## 原文
* * * *
リトミックは誕生してからまだ日が浅く、19世紀末から20世紀にかけてスイスの音楽教育家であるエミール・ジャック・ダルクローズという人によって創案されました。リズムや音に対する身体的な反応・行動に着目したもので、子どもたちが個々に持っている「潜在的な基礎能力」の発達を促し、創造的な人間教育の手段としても広く活用できると言われています。リトミックの特徴を音楽教室「ルーチェ音楽療法&リトミック」の代表でリトミック講師も務めている井垣美奈さんに伺いました。
「講師が奏でる音楽に合わせて、子どもたちが自由に体を動かしたり楽器を演奏したりするリトミックは、実際に体験したことがない人から見ると、きっとお遊戯やダンスをしているように見えると思います。
しかし、リトミックはお遊戯やダンスとは異なります。一番の違いは“型”がないこと。お遊戯やダンスは見本や振り付けがありますが、リトミックでは、決まった振り付けはありません。子どもたちは音楽を聴き、その場で感じたことを感じたまま自由に表現します。リトミックは『楽しみながら自然と身に付く、体全体を使った総合音楽教育』なのです」(井垣美奈さん)
* * * *
## 演習のねらい
リトミックの紹介文のうち「リトミックは誕生してからまだ」から「る井垣美奈さんに伺いました。」までを書き写し、その中の「スイス」を「ヨーロッパ」に置き換えること。
* * * *
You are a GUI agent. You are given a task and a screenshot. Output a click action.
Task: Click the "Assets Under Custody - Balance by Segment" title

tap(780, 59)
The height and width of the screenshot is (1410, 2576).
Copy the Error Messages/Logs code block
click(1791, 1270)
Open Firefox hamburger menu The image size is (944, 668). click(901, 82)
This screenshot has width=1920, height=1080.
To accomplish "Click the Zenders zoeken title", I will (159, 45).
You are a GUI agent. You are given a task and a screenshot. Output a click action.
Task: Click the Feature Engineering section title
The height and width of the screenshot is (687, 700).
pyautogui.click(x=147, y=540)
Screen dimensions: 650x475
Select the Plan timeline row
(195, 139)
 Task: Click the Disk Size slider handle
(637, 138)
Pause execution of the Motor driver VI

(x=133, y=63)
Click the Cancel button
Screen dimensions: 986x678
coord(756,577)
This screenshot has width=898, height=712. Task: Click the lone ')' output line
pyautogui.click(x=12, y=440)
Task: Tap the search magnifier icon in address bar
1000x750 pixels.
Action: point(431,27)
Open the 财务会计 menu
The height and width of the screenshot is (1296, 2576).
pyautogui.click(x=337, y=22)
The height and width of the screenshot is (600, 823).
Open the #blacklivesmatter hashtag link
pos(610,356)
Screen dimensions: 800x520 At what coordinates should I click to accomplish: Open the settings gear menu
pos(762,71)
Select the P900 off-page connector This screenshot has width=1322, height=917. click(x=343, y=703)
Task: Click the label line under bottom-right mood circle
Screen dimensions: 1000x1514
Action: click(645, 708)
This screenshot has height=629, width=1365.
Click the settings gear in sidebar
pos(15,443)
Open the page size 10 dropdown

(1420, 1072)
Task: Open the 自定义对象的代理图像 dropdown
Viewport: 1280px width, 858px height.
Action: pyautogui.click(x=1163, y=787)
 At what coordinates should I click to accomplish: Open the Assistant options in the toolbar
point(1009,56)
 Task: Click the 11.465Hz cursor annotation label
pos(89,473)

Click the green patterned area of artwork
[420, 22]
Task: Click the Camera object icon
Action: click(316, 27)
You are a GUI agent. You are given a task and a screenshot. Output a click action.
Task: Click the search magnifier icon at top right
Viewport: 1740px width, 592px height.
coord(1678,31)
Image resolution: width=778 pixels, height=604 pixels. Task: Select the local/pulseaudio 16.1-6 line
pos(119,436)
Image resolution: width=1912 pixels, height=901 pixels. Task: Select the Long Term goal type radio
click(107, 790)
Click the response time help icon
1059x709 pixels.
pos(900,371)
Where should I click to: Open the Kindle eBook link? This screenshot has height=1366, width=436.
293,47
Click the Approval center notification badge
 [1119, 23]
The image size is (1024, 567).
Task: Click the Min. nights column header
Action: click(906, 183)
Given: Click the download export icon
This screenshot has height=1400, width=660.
* * * *
## 完成した課題
リトミックは誕生してからまだ日が浅く、19世紀末から20世紀にかけてヨーロッパの音楽教育家であるエミール・ジャック・ダルクローズという人によって創案されました。リズムや音に対する身体的な反応・行動に着目したもので、子どもたちが個々に持っている「潜在的な基礎能力」の発達を促し、創造的な人間教育の手段としても広く活用できると言われています。リトミックの特徴を音楽教室「ルーチェ音楽療法&リトミック」の代表でリトミック講師も務めている井垣美奈さんに伺いました。